• Godefroid Kurth - La Nationalité Belge (1913)

    Un livre de M. Kurth

         Avez-vous lu le petit livre de M. Kurth, la Nationalité belge ? Non ? Eh bien, courez chez votre libraire et achetez-le sur l'heure. C'est un ouvrage excellent, que tout bon belge doit mettre dans sa bibliothèque, à côté de l'admirable Histoire de Belgique de notre grand et cher Pirenne. Et quand on a ces livres-là dans sa bibliothèque, il faut les tirer souvent du rayon et les lire et les relire, tantôt d'un bout à l'autre, tantôt par petits fragments, jusqu'à ce que l'on ait le cerveau tout imprégné de leur enseignement et le cœur enflammé de leur superbe ardeur patriotique. J'ai lu ce volume en 1913, dès qu'il a paru. Pourquoi n'en ai-je point parlé aussitôt, comme c'était mon devoir ? Eh ! que sais-je ? Je suis, je le confesse, un pauvre écrivain, affligé de soucis divers et d'une si terrible lenteur de la plume, que je ne trouve pas le temps d'écrire la centième partie des livres que je rêve et des articles que je projette. Voilà ! Mea culpa ! Mais mon retard ne justifierait pas le vôtre, si vous remettiez au lendemain la lecture que je vous conseille.
        Ce que l'on trouvera dans le petit livre de M. Kurth, ce sont des leçons données en 1905, aux élèves d'un pensionnat de jeunes filles. C'est assez dire que leur enseignement est très simple et tout familier. Il est à la portée de la jeunesse des écoles, et j'estime que tout écolier devrait l'avoir entre les mains. Mais les grandes personnes, même les plus lettrées, en feront également leur profit, car elles y trouveront maintes bonnes et belles choses que généralement elles ignorent et qu'il importe qu'elles connaissent. Et celles qui les connaissent déjà, prendront plaisir à les revoir exprimées avec une précision et une simplicité efficaces et charmantes.

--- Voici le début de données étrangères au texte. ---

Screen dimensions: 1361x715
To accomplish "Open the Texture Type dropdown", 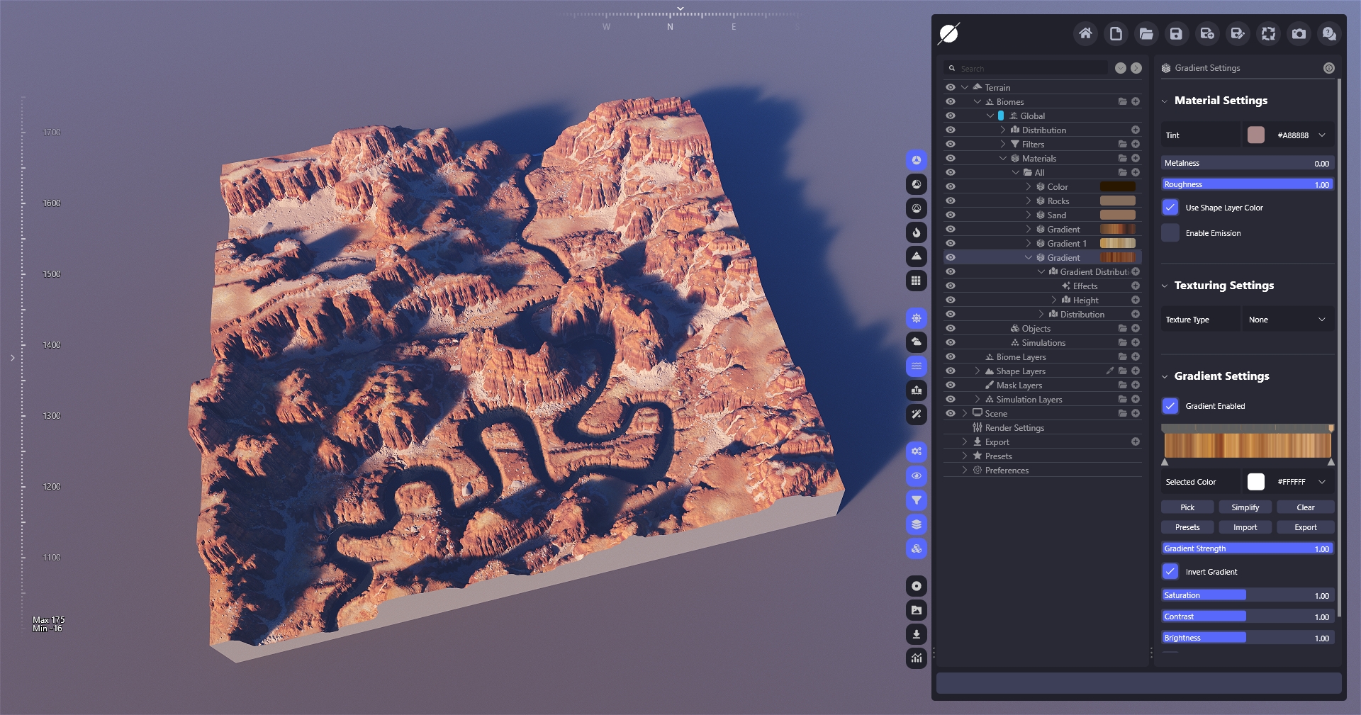I will (1287, 320).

        Et tout le monde, je crois, y trouvera de véritables nouveautés. L'une, la meilleure, ce sont les considérations sur le Brabant, envisagé comme l'un des principaux facteurs historiques de notre unité nationale.

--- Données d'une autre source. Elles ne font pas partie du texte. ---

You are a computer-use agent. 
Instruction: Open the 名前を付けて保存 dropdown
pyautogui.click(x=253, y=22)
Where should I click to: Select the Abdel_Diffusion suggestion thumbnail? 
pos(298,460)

        Une autre... me paraît plus contestable. Et comme j'ai aujourd'hui l'esprit fâcheusement porté à la critique, c'est de celle-ci que je veux parler. Etudiant le caractère propre du peuple belge, M. Pirenne l'a montré dans la rencontre et l'interpénétration réciproque de l'esprit germanique et de l'esprit gallo-romain. M. Kurth cherche ailleurs le caractère spécifique de notre peuple. Il croit le trouver dans une fidélité exceptionnelle à l'église catholique. Très ingénieusement, ayant rappelé que la Belgique était devenue le royaume des Francs, il cite le préambule de la loi salique : « Vive le Christ, qui aime les Francs ! » Il montre ensuite la Belgique prenant avec les Carolingiens la tête du mouvement de défense de l'Occident contre les Sarrazins, puis, avec les Croisades, la direction de l'immense effort entrepris par l'Europe contre l'Islam, effort qui se continue jusque sous le règne de Charles-Quint. Il montre enfin la Belgique luttant contre le protestantisme jusqu'à la séparation de la Hollande, luttant contre la politique anticléricale de Joseph II, contre la domination antireligieuse de la République française, contre le règne calviniste du roi Guillaume Ier des Pays-Bas...

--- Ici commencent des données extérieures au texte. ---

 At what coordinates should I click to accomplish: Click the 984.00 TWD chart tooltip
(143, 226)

        Certes, cela est très significatif. On voit bien que la Belgique est historiquement fort attachée au catholicisme romain. Mais la Pologne et l'Irlande le sont aussi. Et dans l'Europe méridionale, que dire de l'Espagne et de l'Italie ? Cet attachement ne paraît donc pas être le caractère spécifique du peuple belge.
        M. Kurth va jusqu'à dire que nulle hérésie « n'a jamais vu le jour sur notre sol ». Hum ! Et Tanchelin ? Et Jansénius ? Et, dans de moindres proportions, Bloemardine, et même, un tantinet, Ruysbroeck l'Admirable, dont la gloire, remise à neuf par Maurice Maeterlinck et par l'Académie flamande, chagrinait fort le bon chanoine Delvigne, curé de Saint-Josse et ferme champion de l'orthodoxie ? Il y eut aussi les anabaptistes dans le nord, et M. Georges Eekhoud nous a conté les hauts faits des « Libertins d'Anvers ». Enfin, il me semble que le terrible mouvement des iconoclastes qui ravagèrent les monastères et les églises des Pays-Bas... Mais ce mouvement-là, dira-t-on, n'est qu'un affluent du mouvement calviniste qui venait de Suisse et de France. Soit ! Le reste n'est-il pas suffisant ?... Les hérésies d'ailleurs ne naissent guère que dans les temps et les lieux où l'esprit religieux est très actif. Dès lors, est-ce louer la religion d'un pays que de prétendre qu'aucune hérésie n'y a jamais vu le jour ?...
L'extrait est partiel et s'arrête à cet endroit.